Given request:
Rewrite the records from the line containing "The height and" through the end of the records, requests included, shifting every coordinate in the answers by -123. Omit the pictures.

Extracted records:
## BEGIN

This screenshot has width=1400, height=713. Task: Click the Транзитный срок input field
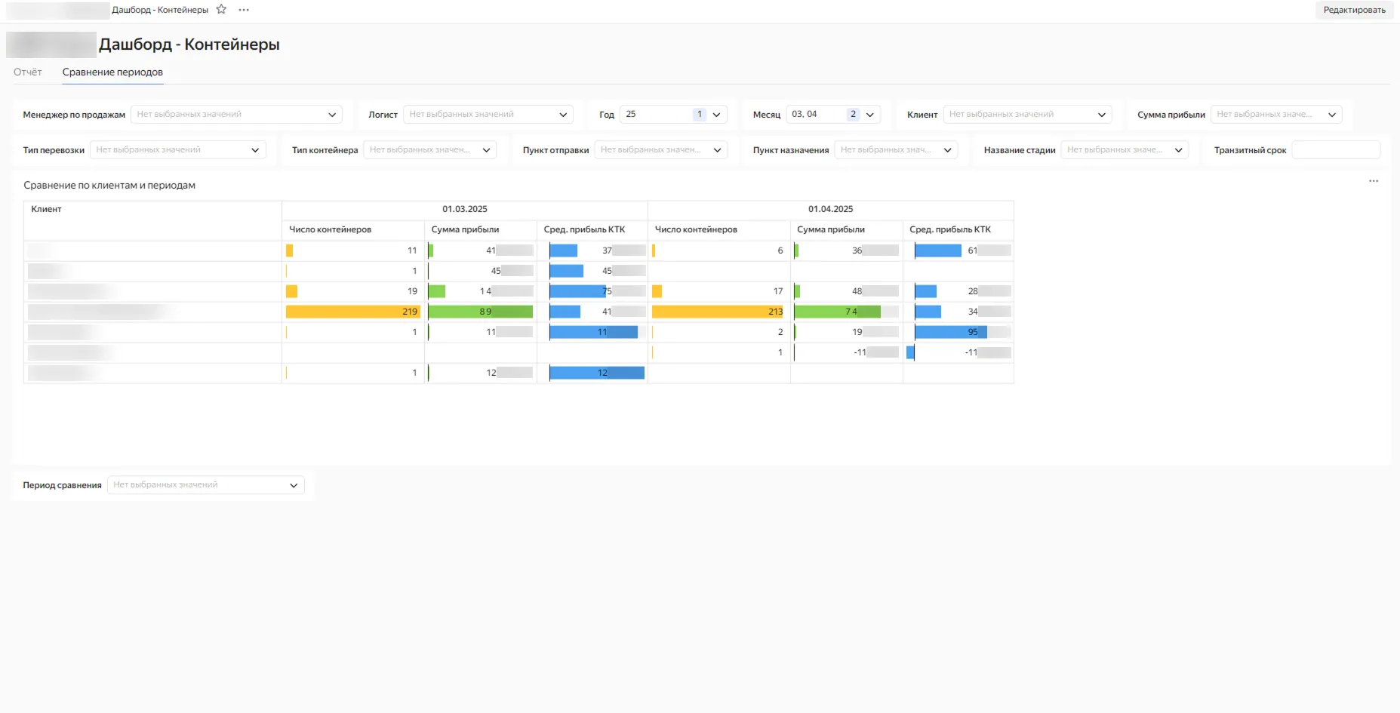pos(1335,150)
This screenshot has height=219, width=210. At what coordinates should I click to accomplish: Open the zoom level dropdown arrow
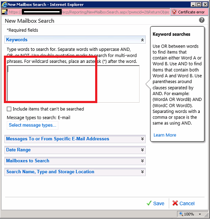(200, 214)
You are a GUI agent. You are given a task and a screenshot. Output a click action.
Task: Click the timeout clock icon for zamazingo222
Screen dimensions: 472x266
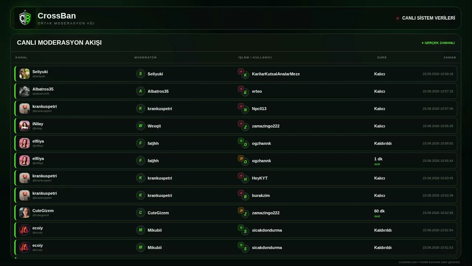coord(241,211)
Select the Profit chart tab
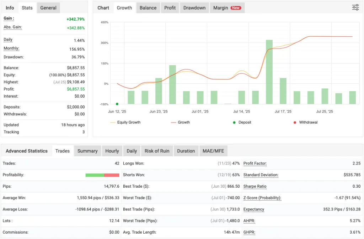This screenshot has height=239, width=364. [170, 7]
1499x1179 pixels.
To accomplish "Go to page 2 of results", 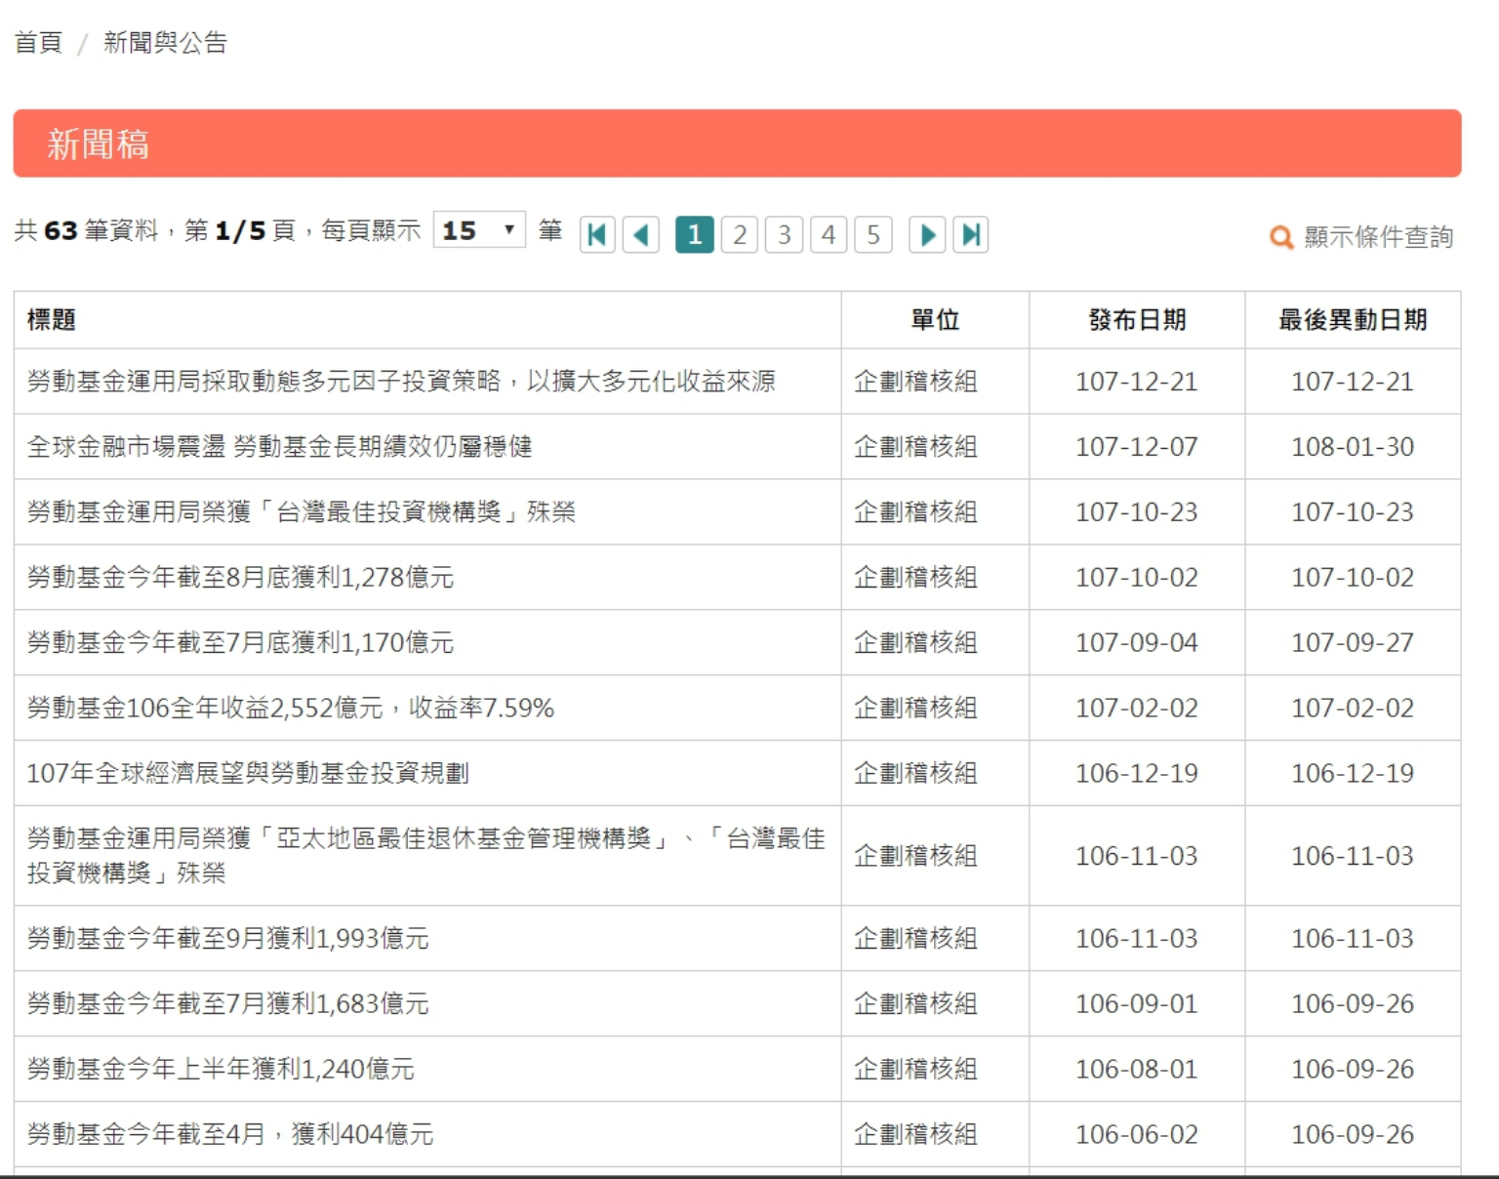I will click(740, 235).
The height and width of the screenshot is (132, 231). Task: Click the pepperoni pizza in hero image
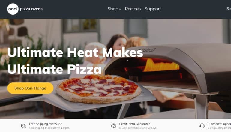[x=98, y=89]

## END

Full answer:
The height and width of the screenshot is (132, 231). Task: Click the pepperoni pizza in hero image
[x=-25, y=-34]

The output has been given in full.